Begin DATA ENTRIES

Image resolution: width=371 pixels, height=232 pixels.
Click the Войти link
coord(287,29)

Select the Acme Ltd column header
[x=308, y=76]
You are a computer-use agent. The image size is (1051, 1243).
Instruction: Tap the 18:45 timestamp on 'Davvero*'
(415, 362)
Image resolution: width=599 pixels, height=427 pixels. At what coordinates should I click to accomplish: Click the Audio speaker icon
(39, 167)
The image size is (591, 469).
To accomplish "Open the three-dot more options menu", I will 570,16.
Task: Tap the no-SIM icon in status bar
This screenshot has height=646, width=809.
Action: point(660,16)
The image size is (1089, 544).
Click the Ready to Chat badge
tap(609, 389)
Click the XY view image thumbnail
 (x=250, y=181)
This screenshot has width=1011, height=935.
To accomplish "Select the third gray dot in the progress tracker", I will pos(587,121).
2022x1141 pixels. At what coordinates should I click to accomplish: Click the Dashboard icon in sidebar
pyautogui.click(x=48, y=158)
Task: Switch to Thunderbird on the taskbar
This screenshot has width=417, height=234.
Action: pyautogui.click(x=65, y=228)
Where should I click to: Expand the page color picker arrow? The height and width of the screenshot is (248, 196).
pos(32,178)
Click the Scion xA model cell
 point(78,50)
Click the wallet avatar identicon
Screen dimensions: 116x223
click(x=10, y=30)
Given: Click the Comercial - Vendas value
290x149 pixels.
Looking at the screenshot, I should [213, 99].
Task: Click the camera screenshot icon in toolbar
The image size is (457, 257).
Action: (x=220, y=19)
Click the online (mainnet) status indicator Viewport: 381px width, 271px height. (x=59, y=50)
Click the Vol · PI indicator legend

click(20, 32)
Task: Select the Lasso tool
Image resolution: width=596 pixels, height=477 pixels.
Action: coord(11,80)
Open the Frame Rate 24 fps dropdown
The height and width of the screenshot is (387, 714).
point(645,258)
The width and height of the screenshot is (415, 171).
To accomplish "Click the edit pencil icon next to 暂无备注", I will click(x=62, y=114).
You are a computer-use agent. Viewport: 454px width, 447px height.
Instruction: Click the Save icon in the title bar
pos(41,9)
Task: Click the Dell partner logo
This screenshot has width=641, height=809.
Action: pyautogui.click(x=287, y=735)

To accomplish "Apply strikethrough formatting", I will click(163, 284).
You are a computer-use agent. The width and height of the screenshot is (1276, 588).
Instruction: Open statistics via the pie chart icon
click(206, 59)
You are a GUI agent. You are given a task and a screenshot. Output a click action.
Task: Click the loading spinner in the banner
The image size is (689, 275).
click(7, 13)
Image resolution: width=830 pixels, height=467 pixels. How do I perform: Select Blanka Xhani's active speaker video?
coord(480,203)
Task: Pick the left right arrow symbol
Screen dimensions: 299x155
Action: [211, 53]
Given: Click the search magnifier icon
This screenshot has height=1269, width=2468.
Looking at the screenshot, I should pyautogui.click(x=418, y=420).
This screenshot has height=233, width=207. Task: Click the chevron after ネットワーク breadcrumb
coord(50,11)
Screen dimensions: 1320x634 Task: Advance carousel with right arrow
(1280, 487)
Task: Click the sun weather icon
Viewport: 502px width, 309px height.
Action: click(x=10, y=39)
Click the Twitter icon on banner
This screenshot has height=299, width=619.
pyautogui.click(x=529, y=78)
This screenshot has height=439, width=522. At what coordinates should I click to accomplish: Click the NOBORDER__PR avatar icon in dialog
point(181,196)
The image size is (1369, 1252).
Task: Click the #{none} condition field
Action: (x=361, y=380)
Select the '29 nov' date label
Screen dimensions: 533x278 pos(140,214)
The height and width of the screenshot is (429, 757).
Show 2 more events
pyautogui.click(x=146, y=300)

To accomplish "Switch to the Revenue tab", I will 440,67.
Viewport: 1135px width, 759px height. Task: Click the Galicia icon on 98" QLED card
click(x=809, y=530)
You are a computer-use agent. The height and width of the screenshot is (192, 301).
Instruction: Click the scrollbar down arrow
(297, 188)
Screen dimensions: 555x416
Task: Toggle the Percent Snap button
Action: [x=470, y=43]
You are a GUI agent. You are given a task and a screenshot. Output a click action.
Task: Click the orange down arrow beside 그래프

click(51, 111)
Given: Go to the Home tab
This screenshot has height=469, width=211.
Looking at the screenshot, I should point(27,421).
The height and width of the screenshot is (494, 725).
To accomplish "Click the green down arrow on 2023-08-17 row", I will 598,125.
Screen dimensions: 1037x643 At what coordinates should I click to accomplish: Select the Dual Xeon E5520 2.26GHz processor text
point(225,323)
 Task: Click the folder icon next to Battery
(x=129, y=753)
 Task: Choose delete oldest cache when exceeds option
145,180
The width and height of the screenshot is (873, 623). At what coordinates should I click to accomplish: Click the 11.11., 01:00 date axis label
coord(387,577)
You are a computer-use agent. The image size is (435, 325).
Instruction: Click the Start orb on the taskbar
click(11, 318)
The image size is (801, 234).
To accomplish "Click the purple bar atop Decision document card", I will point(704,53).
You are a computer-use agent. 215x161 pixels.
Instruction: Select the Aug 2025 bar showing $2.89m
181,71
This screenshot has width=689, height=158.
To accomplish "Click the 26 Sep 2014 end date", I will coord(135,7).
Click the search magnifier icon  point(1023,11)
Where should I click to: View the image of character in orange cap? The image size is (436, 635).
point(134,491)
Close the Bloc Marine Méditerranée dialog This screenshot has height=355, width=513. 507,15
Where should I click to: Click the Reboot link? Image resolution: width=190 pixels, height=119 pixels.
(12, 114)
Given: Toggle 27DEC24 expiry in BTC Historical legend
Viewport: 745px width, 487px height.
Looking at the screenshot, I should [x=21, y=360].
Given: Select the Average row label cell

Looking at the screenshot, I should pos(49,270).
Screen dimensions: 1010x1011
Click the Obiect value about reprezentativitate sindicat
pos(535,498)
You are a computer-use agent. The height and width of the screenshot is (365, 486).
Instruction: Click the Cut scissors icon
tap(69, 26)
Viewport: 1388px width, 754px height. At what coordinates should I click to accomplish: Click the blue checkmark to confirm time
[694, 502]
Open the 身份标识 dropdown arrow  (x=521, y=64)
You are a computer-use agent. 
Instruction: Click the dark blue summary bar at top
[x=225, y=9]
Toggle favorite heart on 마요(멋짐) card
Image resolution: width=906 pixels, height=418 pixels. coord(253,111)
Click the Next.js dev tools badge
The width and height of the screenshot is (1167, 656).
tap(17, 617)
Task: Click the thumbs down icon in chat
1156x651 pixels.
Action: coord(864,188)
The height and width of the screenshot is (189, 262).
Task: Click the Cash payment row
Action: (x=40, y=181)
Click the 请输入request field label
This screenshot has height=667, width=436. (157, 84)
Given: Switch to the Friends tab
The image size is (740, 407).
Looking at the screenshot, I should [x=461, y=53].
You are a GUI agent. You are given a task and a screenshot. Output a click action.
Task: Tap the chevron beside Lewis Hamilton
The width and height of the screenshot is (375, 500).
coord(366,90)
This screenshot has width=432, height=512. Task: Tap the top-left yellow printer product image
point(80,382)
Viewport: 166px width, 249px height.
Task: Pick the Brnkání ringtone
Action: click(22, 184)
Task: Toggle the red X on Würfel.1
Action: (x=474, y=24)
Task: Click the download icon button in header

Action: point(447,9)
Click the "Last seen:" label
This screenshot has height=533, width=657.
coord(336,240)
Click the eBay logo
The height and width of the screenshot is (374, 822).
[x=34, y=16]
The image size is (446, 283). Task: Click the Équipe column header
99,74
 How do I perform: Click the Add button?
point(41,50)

End DATA ENTRIES

§ GOAL
Output every item above verbatim, with no changes.

§ COMPLETE RESPONSE
Image resolution: width=371 pixels, height=232 pixels.
Click the Войти link
coord(287,29)

Select the Acme Ltd column header
[x=308, y=76]
You are a computer-use agent. The image size is (1051, 1243).
Instruction: Tap the 18:45 timestamp on 'Davvero*'
(415, 362)
Image resolution: width=599 pixels, height=427 pixels. At what coordinates should I click to accomplish: Click the Audio speaker icon
(39, 167)
The image size is (591, 469).
To accomplish "Open the three-dot more options menu", I will 570,16.
Task: Tap the no-SIM icon in status bar
This screenshot has height=646, width=809.
Action: point(660,16)
The image size is (1089, 544).
Click the Ready to Chat badge
tap(609, 389)
Click the XY view image thumbnail
 (x=250, y=181)
This screenshot has width=1011, height=935.
To accomplish "Select the third gray dot in the progress tracker", I will pos(587,121).
2022x1141 pixels. At what coordinates should I click to accomplish: Click the Dashboard icon in sidebar
pyautogui.click(x=48, y=158)
Task: Switch to Thunderbird on the taskbar
This screenshot has width=417, height=234.
Action: pyautogui.click(x=65, y=228)
Where should I click to: Expand the page color picker arrow? The height and width of the screenshot is (248, 196).
pos(32,178)
Click the Scion xA model cell
 point(78,50)
Click the wallet avatar identicon
Screen dimensions: 116x223
click(x=10, y=30)
Given: Click the Comercial - Vendas value
290x149 pixels.
Looking at the screenshot, I should [213, 99].
Task: Click the camera screenshot icon in toolbar
The image size is (457, 257).
Action: (x=220, y=19)
Click the online (mainnet) status indicator Viewport: 381px width, 271px height. (x=59, y=50)
Click the Vol · PI indicator legend

click(20, 32)
Task: Select the Lasso tool
Image resolution: width=596 pixels, height=477 pixels.
Action: coord(11,80)
Open the Frame Rate 24 fps dropdown
The height and width of the screenshot is (387, 714).
point(645,258)
The width and height of the screenshot is (415, 171).
To accomplish "Click the edit pencil icon next to 暂无备注", I will click(x=62, y=114).
You are a computer-use agent. Viewport: 454px width, 447px height.
Instruction: Click the Save icon in the title bar
pos(41,9)
Task: Click the Dell partner logo
This screenshot has width=641, height=809.
Action: pyautogui.click(x=287, y=735)

To accomplish "Apply strikethrough formatting", I will click(163, 284).
You are a computer-use agent. The width and height of the screenshot is (1276, 588).
Instruction: Open statistics via the pie chart icon
click(206, 59)
You are a GUI agent. You are given a task and a screenshot. Output a click action.
Task: Click the loading spinner in the banner
The image size is (689, 275).
click(7, 13)
Image resolution: width=830 pixels, height=467 pixels. How do I perform: Select Blanka Xhani's active speaker video?
coord(480,203)
Task: Pick the left right arrow symbol
Screen dimensions: 299x155
Action: [211, 53]
Given: Click the search magnifier icon
This screenshot has height=1269, width=2468.
Looking at the screenshot, I should pyautogui.click(x=418, y=420).
This screenshot has height=233, width=207. Task: Click the chevron after ネットワーク breadcrumb
coord(50,11)
Screen dimensions: 1320x634 Task: Advance carousel with right arrow
(1280, 487)
Task: Click the sun weather icon
Viewport: 502px width, 309px height.
Action: click(x=10, y=39)
Click the Twitter icon on banner
This screenshot has height=299, width=619.
pyautogui.click(x=529, y=78)
This screenshot has height=439, width=522. At what coordinates should I click to accomplish: Click the NOBORDER__PR avatar icon in dialog
point(181,196)
The image size is (1369, 1252).
Task: Click the #{none} condition field
Action: (x=361, y=380)
Select the '29 nov' date label
Screen dimensions: 533x278 pos(140,214)
The height and width of the screenshot is (429, 757).
Show 2 more events
pyautogui.click(x=146, y=300)

To accomplish "Switch to the Revenue tab", I will 440,67.
Viewport: 1135px width, 759px height. Task: Click the Galicia icon on 98" QLED card
click(x=809, y=530)
You are a computer-use agent. The height and width of the screenshot is (192, 301).
Instruction: Click the scrollbar down arrow
(297, 188)
Screen dimensions: 555x416
Task: Toggle the Percent Snap button
Action: [x=470, y=43]
You are a GUI agent. You are given a task and a screenshot. Output a click action.
Task: Click the orange down arrow beside 그래프

click(51, 111)
Given: Go to the Home tab
This screenshot has height=469, width=211.
Looking at the screenshot, I should point(27,421).
The height and width of the screenshot is (494, 725).
To accomplish "Click the green down arrow on 2023-08-17 row", I will 598,125.
Screen dimensions: 1037x643 At what coordinates should I click to accomplish: Select the Dual Xeon E5520 2.26GHz processor text
point(225,323)
 Task: Click the folder icon next to Battery
(x=129, y=753)
 Task: Choose delete oldest cache when exceeds option
145,180
The width and height of the screenshot is (873, 623). At what coordinates should I click to accomplish: Click the 11.11., 01:00 date axis label
coord(387,577)
You are a computer-use agent. The image size is (435, 325).
Instruction: Click the Start orb on the taskbar
click(11, 318)
The image size is (801, 234).
To accomplish "Click the purple bar atop Decision document card", I will point(704,53).
You are a computer-use agent. 215x161 pixels.
Instruction: Select the Aug 2025 bar showing $2.89m
181,71
This screenshot has width=689, height=158.
To accomplish "Click the 26 Sep 2014 end date", I will coord(135,7).
Click the search magnifier icon  point(1023,11)
Where should I click to: View the image of character in orange cap? The image size is (436, 635).
point(134,491)
Close the Bloc Marine Méditerranée dialog This screenshot has height=355, width=513. 507,15
Where should I click to: Click the Reboot link? Image resolution: width=190 pixels, height=119 pixels.
(12, 114)
Given: Toggle 27DEC24 expiry in BTC Historical legend
Viewport: 745px width, 487px height.
Looking at the screenshot, I should [x=21, y=360].
Given: Select the Average row label cell

Looking at the screenshot, I should pos(49,270).
Screen dimensions: 1010x1011
Click the Obiect value about reprezentativitate sindicat
pos(535,498)
You are a computer-use agent. The height and width of the screenshot is (365, 486).
Instruction: Click the Cut scissors icon
tap(69, 26)
Viewport: 1388px width, 754px height. At what coordinates should I click to accomplish: Click the blue checkmark to confirm time
[694, 502]
Open the 身份标识 dropdown arrow  (x=521, y=64)
You are a computer-use agent. 
Instruction: Click the dark blue summary bar at top
[x=225, y=9]
Toggle favorite heart on 마요(멋짐) card
Image resolution: width=906 pixels, height=418 pixels. coord(253,111)
Click the Next.js dev tools badge
The width and height of the screenshot is (1167, 656).
tap(17, 617)
Task: Click the thumbs down icon in chat
1156x651 pixels.
Action: coord(864,188)
The height and width of the screenshot is (189, 262).
Task: Click the Cash payment row
Action: (x=40, y=181)
Click the 请输入request field label
This screenshot has height=667, width=436. (157, 84)
Given: Switch to the Friends tab
The image size is (740, 407).
Looking at the screenshot, I should [x=461, y=53].
You are a GUI agent. You are given a task and a screenshot. Output a click action.
Task: Tap the chevron beside Lewis Hamilton
The width and height of the screenshot is (375, 500).
coord(366,90)
This screenshot has width=432, height=512. Task: Tap the top-left yellow printer product image
point(80,382)
Viewport: 166px width, 249px height.
Task: Pick the Brnkání ringtone
Action: click(22, 184)
Task: Toggle the red X on Würfel.1
Action: (x=474, y=24)
Task: Click the download icon button in header

Action: point(447,9)
Click the "Last seen:" label
This screenshot has height=533, width=657.
coord(336,240)
Click the eBay logo
The height and width of the screenshot is (374, 822).
[x=34, y=16]
The image size is (446, 283). Task: Click the Équipe column header
99,74
 How do I perform: Click the Add button?
point(41,50)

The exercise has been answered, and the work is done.